After completing her indenture, married a man identified as Sullivan (probably Aaron Ashbridge's predecessor, though sources differ). He was not a Quaker and would prove violently hostile to her growing religious convictions.
Attended services with Baptists, Presbyterians, and Catholics in turn, finding elements of truth in each but no lasting peace. Her husband mocked and abused her for her religious restlessness, especially her attendance at Quaker meetings.
After years of searching, attended a Quaker meeting and was profoundly moved. She described the experience as finally coming home — the silent, expectant worship spoke to her condition as nothing else had. She committed herself to the Society of Friends.
Her husband's hostility escalated to physical abuse. He beat her for attending meetings, threatened her, drank heavily, and at one point broke her fiddle when she was playing psalms. Her autobiography's account of this period is one of the earliest documented narratives of domestic violence in American literature.
Sullivan enlisted in the army, apparently to spite her Quaker peace testimony. He was sent to Cuba during the War of Jenkins' Ear and died there. Ashbridge was freed from the marriage and able to live openly as a Quaker.
Married Aaron Ashbridge, a Quaker from Chester County, Pennsylvania. This marriage was supportive and stable, giving her the freedom and domestic peace to develop her ministry.
Became a recognized minister in Goshen Monthly Meeting, Chester County. She traveled in the ministry throughout the mid-Atlantic colonies, known for her powerful and moving vocal ministry in meetings for worship.
Felt a clear leading to travel in the ministry to Ireland and England — a major undertaking that required the approval of her monthly meeting and a certificate of endorsement. She sailed for Ireland, leaving her husband and home behind.
Died in Carrick-on-Shannon, County Leitrim, Ireland, while on her religious visit. She was forty-two. Her autobiography, covering her life up to her convincement and early ministry, was published posthumously in 1774 and became one of the most widely read Quaker journals.
Woolman and Ashbridge were exact contemporaries in the Philadelphia Yearly Meeting — both born in 1713, both recognized ministers, both traveling in the ministry in the 1740s and 1750s.

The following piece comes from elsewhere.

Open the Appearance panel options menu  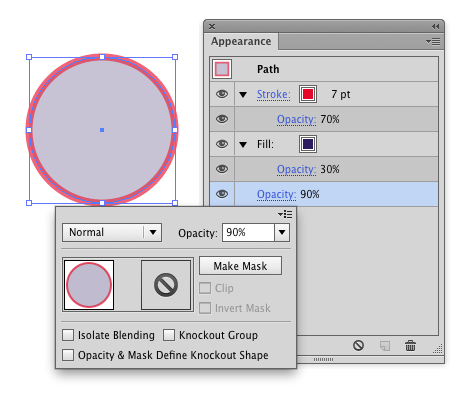click(x=433, y=41)
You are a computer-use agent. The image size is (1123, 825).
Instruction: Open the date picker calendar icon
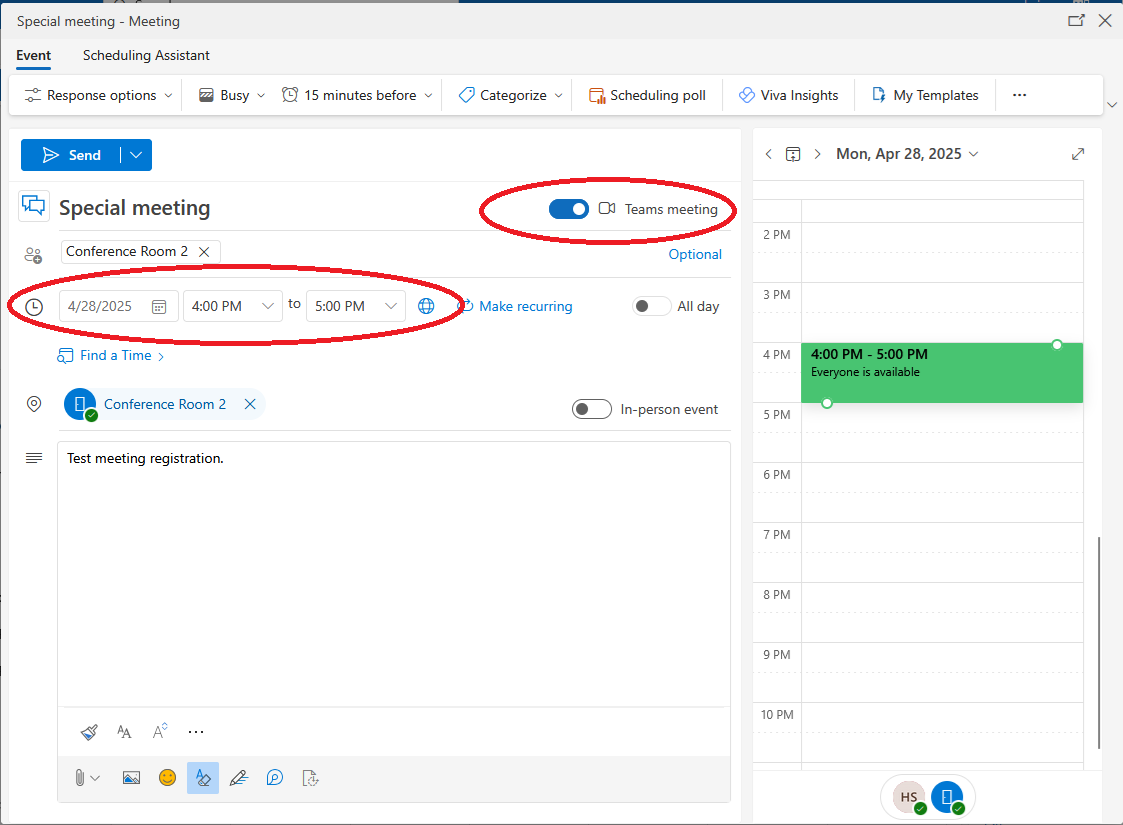(x=159, y=306)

Woolman's Journal and Ashbridge's autobiography together give the fullest picture of mid-eighteenth-century American Quakerism.
Churchman was a leading minister in the same Chester County Quaker community where Ashbridge lived and worshipped. Both were part of the mid-century reform movement in Philadelphia Yearly Meeting.

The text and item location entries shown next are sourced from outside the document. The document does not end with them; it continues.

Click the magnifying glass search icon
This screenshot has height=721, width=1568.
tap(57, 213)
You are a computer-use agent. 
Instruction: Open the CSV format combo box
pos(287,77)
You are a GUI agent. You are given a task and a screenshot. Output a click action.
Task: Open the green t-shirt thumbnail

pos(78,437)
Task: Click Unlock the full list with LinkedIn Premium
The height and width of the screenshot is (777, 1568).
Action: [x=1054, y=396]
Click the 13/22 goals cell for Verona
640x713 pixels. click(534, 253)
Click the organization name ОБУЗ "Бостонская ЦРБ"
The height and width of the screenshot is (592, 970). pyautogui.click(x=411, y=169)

Benezet was active in Philadelphia during the same period as Ashbridge. Both were part of the generation of Friends who reinvigorated the Society's social witness in the 1740s and 1750s.

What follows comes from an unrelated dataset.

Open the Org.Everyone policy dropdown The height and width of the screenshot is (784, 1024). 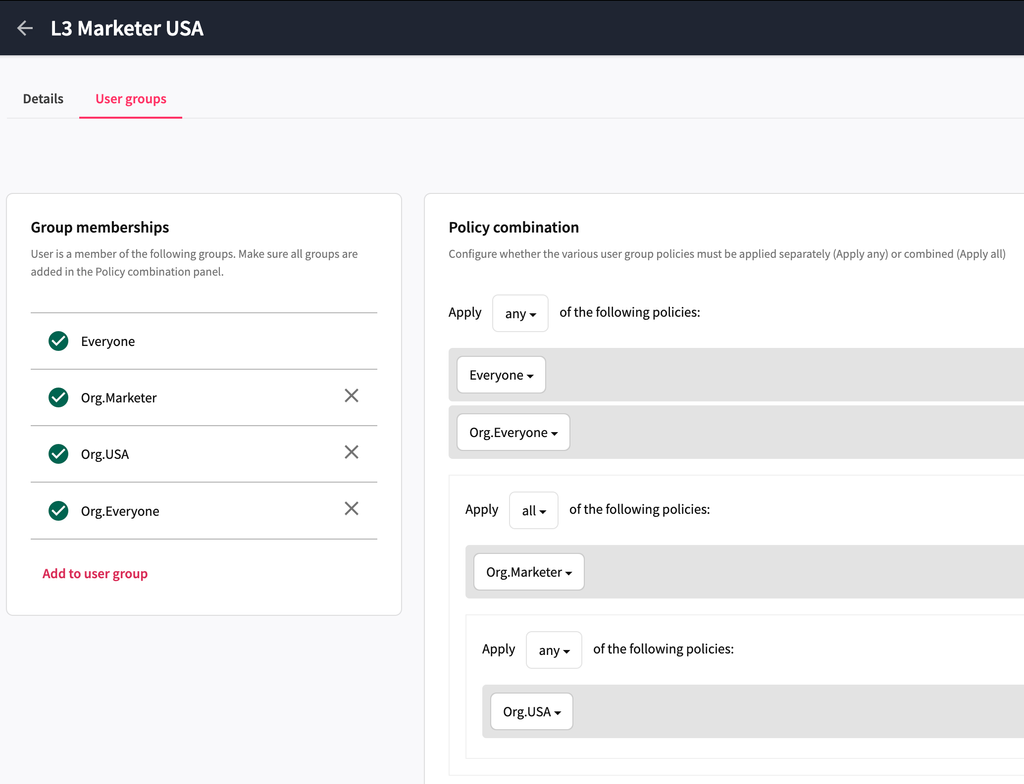tap(513, 432)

Chalkley was the beloved elder minister in the Philadelphia region in the generation just before Ashbridge. His Journal, with its account of patient endurance through personal tragedy, established the model of the Quaker spiritual autobiography that Ashbridge would follow.
Bownas's Qualifications Necessary to a Gospel Minister, published in 1750, articulated the standards of Quaker ministry that shaped Ashbridge's generation. His own dramatic awakening story parallels hers in its emphasis on unexpected calling.
Her spiritual autobiography, published posthumously in 1774. One of the most vivid conversion narratives in Quaker literature — from elopement and widowhood through indentured servitude, religious searching, domestic abuse, and finally into the peace and power of Quaker ministry. Continuously reprinted and studied for over 250 years.
Surviving correspondence from her years of ministry, including letters written during her final journey to Ireland. These documents preserve the voice of a woman minister in the mid-eighteenth-century Society of Friends.